AnglE-optimize Text Embeddings

Project description

AnglE📐: Angle-optimized Text Embeddings

It is Angle 📐, not Angel 👼.

🔥 A New SOTA for Semantic Textual Similarity!

https://arxiv.org/abs/2309.12871

PWC PWC PWC PWC PWC PWC PWC

📊 Click to show main results of AnglE

🤗 Pretrained Models

🤗 HF Backbone LLM Language Use Prompt Avg Score.
SeanLee97/angle-llama-7b-nli-v2 NousResearch/Llama-2-7b-hf Y EN Y 85.96
SeanLee97/angle-llama-7b-nli-20231027 NousResearch/Llama-2-7b-hf Y EN Y 85.90

💬 The model above was trained using BERT's hyperparameters. Currently, We are working on searching for even better hyperparameters for Angle-LLaMA. We plan to release more advanced pre-trained models that will further enhance performance.
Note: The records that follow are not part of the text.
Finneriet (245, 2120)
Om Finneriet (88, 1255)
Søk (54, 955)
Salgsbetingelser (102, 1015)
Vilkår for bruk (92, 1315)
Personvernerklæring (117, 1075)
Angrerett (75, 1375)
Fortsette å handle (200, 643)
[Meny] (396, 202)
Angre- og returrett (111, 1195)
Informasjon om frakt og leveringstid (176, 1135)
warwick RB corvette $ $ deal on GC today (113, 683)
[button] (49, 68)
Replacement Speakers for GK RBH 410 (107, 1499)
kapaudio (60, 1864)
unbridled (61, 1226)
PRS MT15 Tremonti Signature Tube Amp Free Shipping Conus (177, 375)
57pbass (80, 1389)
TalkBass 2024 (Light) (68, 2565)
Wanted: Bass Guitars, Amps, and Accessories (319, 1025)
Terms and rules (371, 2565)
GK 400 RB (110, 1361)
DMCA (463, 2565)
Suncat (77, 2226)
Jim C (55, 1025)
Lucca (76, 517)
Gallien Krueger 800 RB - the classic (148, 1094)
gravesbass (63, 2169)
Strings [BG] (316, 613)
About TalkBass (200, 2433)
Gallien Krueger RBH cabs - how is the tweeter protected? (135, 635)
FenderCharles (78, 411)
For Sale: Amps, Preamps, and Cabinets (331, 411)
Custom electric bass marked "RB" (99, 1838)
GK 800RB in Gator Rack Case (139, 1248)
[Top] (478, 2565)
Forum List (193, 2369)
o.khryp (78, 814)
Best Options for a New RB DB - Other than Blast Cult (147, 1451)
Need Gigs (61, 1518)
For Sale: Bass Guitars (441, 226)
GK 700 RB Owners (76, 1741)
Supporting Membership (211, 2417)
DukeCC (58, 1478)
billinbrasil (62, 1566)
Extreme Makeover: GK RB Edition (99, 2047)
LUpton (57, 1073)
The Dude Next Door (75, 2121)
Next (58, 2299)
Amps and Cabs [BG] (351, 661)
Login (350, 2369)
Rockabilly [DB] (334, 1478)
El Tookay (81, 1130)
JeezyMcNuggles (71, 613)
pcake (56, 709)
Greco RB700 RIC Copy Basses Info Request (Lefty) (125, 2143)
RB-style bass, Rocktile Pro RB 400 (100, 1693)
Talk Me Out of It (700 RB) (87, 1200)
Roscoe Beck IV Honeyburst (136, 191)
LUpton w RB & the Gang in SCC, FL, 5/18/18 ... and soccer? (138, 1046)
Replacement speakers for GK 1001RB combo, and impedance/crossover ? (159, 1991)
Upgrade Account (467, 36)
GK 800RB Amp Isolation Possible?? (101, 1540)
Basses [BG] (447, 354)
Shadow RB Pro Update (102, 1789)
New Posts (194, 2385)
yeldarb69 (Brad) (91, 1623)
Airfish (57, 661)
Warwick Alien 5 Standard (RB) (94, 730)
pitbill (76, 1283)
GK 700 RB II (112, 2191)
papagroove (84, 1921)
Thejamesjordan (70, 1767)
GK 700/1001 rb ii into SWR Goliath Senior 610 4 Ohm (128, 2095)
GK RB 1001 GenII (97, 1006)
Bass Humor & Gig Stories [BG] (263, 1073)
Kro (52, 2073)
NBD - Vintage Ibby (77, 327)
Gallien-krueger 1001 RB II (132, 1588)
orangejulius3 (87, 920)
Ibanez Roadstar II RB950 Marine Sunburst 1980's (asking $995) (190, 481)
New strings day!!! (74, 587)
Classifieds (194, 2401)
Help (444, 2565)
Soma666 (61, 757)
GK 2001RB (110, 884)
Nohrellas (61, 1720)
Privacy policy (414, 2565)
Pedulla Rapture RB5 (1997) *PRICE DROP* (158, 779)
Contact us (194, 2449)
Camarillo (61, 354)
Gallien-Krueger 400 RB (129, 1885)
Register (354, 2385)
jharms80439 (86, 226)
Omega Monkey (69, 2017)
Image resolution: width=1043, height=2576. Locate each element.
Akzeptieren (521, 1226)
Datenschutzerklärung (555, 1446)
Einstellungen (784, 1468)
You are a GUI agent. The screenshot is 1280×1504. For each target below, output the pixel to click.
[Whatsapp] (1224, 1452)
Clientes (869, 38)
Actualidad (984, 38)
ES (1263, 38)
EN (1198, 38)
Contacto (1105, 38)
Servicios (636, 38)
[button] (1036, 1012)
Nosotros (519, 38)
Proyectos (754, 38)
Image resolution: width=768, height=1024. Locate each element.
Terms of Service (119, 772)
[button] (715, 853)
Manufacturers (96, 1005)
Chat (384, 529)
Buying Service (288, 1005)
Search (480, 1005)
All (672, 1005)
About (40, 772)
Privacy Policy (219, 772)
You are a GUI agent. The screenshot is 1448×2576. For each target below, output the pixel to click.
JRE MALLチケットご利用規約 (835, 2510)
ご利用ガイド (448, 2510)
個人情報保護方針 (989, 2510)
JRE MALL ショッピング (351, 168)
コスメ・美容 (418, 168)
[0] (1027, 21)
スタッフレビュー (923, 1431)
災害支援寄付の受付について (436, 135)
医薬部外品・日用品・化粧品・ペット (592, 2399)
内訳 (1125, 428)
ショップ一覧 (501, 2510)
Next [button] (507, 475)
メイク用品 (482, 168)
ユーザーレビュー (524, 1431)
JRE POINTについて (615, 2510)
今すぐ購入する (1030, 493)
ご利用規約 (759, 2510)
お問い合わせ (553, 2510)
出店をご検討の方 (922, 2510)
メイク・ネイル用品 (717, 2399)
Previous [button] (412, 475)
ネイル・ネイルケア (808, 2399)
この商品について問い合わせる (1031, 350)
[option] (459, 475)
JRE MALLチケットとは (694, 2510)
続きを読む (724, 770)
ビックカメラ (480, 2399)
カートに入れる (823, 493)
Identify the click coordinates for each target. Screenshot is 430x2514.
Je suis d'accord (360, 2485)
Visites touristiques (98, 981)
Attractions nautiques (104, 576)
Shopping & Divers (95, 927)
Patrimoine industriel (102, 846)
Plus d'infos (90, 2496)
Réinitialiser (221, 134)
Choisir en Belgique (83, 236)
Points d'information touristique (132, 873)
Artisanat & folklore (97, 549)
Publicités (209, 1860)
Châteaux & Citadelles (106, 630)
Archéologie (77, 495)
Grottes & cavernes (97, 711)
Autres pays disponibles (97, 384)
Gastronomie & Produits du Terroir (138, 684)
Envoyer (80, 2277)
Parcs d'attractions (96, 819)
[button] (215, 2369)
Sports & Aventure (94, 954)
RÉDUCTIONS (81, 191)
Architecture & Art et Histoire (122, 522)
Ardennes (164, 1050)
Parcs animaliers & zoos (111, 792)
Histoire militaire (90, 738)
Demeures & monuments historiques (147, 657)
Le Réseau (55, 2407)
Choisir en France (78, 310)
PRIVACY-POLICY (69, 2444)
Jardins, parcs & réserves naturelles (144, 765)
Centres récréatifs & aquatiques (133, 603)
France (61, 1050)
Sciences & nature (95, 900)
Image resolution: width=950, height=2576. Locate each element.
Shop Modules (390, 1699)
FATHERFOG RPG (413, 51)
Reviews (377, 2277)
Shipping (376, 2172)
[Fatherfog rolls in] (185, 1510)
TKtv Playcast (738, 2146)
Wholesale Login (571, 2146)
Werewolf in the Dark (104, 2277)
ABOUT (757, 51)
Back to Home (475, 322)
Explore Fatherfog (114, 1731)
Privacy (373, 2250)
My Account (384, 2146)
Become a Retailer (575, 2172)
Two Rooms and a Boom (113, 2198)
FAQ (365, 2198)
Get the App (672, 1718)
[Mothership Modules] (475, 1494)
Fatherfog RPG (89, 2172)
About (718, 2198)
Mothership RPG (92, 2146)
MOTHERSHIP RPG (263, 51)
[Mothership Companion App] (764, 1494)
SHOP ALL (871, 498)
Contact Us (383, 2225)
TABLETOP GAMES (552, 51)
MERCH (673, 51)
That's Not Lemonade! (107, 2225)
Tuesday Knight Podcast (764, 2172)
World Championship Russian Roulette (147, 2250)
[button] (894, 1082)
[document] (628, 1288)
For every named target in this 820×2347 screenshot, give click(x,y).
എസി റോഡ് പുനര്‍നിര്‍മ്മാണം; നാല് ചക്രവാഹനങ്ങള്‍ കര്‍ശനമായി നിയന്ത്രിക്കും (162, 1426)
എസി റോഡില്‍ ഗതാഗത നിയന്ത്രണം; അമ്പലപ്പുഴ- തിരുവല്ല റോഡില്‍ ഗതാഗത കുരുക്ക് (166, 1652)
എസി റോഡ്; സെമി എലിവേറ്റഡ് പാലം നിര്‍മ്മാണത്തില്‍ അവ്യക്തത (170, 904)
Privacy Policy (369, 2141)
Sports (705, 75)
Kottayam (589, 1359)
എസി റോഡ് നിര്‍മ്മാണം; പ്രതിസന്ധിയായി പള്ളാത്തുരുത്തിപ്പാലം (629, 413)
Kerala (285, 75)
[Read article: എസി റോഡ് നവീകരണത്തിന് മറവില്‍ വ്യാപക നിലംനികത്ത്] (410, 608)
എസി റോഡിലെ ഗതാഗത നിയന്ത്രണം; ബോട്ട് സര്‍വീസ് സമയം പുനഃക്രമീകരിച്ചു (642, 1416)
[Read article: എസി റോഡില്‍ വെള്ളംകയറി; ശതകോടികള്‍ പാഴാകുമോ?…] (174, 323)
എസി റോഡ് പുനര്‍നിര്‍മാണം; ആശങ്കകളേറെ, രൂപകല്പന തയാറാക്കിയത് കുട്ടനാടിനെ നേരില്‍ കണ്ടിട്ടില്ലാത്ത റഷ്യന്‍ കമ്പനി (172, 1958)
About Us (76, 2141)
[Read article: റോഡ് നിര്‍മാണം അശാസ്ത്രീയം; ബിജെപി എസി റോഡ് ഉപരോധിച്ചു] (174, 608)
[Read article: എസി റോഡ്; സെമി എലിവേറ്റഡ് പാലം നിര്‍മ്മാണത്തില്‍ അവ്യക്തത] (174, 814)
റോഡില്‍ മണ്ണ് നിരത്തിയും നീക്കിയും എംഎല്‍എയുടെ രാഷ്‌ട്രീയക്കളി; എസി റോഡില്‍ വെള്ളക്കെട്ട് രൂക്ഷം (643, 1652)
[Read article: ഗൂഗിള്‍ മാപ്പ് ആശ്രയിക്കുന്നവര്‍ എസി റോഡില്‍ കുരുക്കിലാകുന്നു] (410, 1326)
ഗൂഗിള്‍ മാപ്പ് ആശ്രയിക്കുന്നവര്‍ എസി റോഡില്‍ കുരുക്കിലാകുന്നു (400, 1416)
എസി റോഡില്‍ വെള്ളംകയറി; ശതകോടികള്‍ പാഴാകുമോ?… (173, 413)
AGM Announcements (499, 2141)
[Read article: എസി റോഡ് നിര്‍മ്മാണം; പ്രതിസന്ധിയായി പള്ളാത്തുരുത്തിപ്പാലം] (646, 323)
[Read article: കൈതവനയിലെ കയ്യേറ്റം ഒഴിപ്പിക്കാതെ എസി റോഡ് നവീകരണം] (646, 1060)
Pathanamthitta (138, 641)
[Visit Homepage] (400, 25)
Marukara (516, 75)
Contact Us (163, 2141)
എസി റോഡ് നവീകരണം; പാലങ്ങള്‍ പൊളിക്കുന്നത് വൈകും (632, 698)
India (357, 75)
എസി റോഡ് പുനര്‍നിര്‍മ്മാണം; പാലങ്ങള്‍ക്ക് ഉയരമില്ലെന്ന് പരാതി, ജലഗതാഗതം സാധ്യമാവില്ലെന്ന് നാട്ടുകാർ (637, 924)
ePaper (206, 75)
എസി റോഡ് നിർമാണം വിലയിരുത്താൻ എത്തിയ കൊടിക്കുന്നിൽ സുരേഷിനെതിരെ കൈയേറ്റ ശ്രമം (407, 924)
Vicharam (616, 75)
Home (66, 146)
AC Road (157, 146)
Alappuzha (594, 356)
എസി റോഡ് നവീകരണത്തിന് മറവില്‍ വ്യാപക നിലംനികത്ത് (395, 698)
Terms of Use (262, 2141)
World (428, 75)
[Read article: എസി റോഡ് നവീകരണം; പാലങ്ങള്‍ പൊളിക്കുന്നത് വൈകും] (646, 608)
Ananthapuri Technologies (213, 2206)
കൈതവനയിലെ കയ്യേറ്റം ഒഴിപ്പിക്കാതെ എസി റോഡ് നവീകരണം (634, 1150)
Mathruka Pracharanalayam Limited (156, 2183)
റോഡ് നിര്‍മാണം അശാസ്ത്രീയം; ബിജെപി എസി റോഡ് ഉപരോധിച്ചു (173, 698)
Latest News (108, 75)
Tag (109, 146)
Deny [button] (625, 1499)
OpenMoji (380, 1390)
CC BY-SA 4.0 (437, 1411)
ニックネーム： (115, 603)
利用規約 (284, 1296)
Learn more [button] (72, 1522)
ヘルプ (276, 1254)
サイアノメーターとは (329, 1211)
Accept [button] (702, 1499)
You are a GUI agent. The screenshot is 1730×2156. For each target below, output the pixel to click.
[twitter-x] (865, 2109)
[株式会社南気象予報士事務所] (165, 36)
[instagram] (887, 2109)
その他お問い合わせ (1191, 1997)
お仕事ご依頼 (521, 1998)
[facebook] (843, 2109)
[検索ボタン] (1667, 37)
Stay tuned ;)😉

📝 Training Details:

1) SeanLee97/angle-llama-7b-nli-20231027

We fine-tuned AnglE-LLaMA using 4 RTX 3090 Ti (24GB), the training script is as follows:

CUDA_VISIBLE_DEVICES=0,1,2,3 torchrun --nproc_per_node=4 --master_port=1234 train_angle.py \
--task NLI-STS --save_dir ckpts/NLI-STS-angle-llama-7b \
--w2 35 --learning_rate 2e-4 --maxlen 45 \
--lora_r 32 --lora_alpha 32 --lora_dropout 0.1 \
--save_steps 200 --batch_size 160 --seed 42 --do_eval 0 --load_kbit 4 --gradient_accumulation_steps 4 --epochs 1 

The evaluation script is as follows:

CUDA_VISIBLE_DEVICES=0,1 python eval.py \
    --load_kbit 16 \
    --model_name_or_path NousResearch/Llama-2-7b-hf \
    --lora_weight SeanLee97/angle-llama-7b-nli-20231027

Results

English STS Results

Model STS12 STS13 STS14 STS15 STS16 STSBenchmark SICKRelatedness Avg.
SeanLee97/angle-llama-7b-nli-20231027 78.68 90.58 85.49 89.56 86.91 88.92 81.18 85.90
SeanLee97/angle-llama-7b-nli-v2 79.00 90.56 85.79 89.43 87.00 88.97 80.94 85.96

Usage

Angle-LLaMA

  1. AnglE

Install AnglE first

python pip install -U angle-emb
from angle_emb import AnglE

angle = AnglE.from_pretrained('NousResearch/Llama-2-7b-hf', pretrained_lora_path='SeanLee97/angle-llama-7b-nli-v2')
angle.set_prompt()
print('prompt:', angle.prompt)
vec = angle.encode({'text': 'hello world'}, to_numpy=True)
print(vec)
vecs = angle.encode([{'text': 'hello world1'}, {'text': 'hello world2'}], to_numpy=True)
print(vecs)
  1. transformers
from transformers import AutoModelForCausalLM, AutoTokenizer
from peft import PeftModel, PeftConfig

peft_model_id = 'SeanLee97/angle-llama-7b-nli-v2'
config = PeftConfig.from_pretrained(peft_model_id)
tokenizer = AutoTokenizer.from_pretrained(config.base_model_name_or_path)
model = AutoModelForCausalLM.from_pretrained(config.base_model_name_or_path).bfloat16().cuda()
model = PeftModel.from_pretrained(model, peft_model_id).cuda()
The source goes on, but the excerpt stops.